Help Grouping or Sorting by taking a Sum

ekent · October 13, 2022, 6:02pm

So I do not know exactly how I would do this in KNIME or even Excel, but I feel like KNIME must have a way to do what I am looking for. I have a table of sales data, grouped by customer, so that for all the different customers, I can see all the items they have bought recently and how much of each customer’s total sales each product represents. I would like to generate for each customer a list of all the items that generate at least 80% of that customer’s sales, which you can see represented by the bold rows in column G (this column is taking the sum of % of sales by adding % to the previous row, so cell G7 is 21% + 14%, and so on). For example, for customer KS I would only want to list the first 2 items in their sales, while Customer LTDG would have 13 items that make 80% of their sales. Is there anyway to count for each customer the sales until you have counted enough items to cover 80% of revenue and isolate this list from the rest? Please let me know if I can clarify what I need

lelloba · October 14, 2022, 9:57am

Hello @ekent ,

as I understood, you are trying to make something close to an ABC analysis, right?
Here’s what I have made for you, tell me if it’s useful or corrections have to be made.

Remember to mark the post as solved if your problem is resolved

PS: for future requests on the forum, always remember to attach some data in tabular form (Excel, csv, whatever).

Have a nice day,
Raffaello

takbb · October 14, 2022, 11:36am

Hi @ekent ,

As @lelloba has demonstrated, the grouped “cumulative” calculation in KNIME generally requires a moving aggregation to be placed within a group loop.

As the calculation of cumulative sales, or percentages is quite a common requirement, I have written it into a java snippet and “componentized” it.

There are two variations:
If there are no gaps/breaks for a given “grouping” within your data, so that as in your example you have all of one customer’s rows followed by all of anothers, you can use the “Cumulative Sum for Grouping” component, which has lower demand on memory.
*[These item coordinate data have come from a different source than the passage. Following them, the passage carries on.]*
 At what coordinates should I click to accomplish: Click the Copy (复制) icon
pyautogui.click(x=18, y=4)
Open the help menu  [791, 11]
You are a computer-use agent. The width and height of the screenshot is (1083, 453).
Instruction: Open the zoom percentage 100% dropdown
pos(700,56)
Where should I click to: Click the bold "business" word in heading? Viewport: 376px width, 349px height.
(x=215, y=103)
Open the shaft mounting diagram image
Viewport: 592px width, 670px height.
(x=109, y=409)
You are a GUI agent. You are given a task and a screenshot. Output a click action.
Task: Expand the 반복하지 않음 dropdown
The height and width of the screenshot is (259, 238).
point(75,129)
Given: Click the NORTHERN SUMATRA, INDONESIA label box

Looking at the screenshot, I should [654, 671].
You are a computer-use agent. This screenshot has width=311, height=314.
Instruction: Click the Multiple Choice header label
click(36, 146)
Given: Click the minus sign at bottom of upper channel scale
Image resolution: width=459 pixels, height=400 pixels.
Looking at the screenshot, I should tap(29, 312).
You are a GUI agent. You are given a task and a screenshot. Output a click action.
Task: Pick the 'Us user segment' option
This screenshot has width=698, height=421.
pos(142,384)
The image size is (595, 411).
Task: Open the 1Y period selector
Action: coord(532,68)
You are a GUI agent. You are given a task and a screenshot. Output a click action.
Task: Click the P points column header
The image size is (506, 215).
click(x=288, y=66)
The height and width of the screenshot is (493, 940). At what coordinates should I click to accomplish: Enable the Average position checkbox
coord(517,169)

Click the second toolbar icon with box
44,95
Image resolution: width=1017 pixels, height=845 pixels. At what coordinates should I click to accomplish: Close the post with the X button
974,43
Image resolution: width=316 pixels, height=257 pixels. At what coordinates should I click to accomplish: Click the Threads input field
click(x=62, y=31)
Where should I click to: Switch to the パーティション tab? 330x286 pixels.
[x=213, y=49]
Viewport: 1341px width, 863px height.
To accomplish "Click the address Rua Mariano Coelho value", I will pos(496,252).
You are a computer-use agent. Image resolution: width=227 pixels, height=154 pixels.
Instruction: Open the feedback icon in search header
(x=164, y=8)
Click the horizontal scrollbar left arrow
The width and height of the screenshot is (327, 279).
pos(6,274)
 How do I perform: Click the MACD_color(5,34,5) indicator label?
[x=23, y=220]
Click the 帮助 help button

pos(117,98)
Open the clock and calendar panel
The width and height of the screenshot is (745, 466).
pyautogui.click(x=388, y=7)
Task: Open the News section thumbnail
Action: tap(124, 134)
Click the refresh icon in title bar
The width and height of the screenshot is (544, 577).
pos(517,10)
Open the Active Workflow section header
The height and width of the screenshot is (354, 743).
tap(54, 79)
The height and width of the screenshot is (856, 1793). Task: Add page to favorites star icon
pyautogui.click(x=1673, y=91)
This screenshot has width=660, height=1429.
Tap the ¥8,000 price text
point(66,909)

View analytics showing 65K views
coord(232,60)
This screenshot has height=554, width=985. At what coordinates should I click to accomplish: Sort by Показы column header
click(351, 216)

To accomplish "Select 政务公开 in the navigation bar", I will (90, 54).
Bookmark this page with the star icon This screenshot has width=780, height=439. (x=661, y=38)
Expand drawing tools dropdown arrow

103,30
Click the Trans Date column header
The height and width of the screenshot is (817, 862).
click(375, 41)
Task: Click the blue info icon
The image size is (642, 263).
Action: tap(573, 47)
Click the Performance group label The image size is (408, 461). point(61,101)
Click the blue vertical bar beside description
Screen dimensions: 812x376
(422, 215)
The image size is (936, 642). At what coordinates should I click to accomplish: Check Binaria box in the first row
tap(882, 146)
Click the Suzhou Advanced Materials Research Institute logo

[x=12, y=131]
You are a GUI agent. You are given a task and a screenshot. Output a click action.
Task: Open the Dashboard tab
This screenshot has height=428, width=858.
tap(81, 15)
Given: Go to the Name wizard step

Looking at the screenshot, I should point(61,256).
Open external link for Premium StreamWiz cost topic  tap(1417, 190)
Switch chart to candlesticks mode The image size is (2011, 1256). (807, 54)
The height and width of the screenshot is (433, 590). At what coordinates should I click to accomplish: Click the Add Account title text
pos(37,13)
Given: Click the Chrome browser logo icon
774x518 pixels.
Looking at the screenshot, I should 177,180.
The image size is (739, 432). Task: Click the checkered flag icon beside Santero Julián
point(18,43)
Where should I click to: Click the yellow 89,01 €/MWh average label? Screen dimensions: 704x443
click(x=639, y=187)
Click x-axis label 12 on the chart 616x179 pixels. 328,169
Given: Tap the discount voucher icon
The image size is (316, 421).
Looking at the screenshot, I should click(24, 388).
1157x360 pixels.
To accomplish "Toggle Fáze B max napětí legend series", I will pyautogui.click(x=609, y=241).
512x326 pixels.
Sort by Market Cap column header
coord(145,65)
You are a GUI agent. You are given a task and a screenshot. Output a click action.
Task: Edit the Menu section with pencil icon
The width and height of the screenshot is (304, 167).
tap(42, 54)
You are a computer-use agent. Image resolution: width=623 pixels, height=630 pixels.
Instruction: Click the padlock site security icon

Where different customers’ rows of data are interleaved, and you don’t want to have to re-order them, or if your data set is relatively small, you can use the “Cumulative Sum for Non Contiguous Grouping” component:

Dropping them into the workflow that @lelloba has kindly uploaded, they could go here, for example:

and can quickly create the cumulative % column for you

system · January 12, 2023, 11:37am

This topic was automatically closed 90 days after the last reply. New replies are no longer allowed.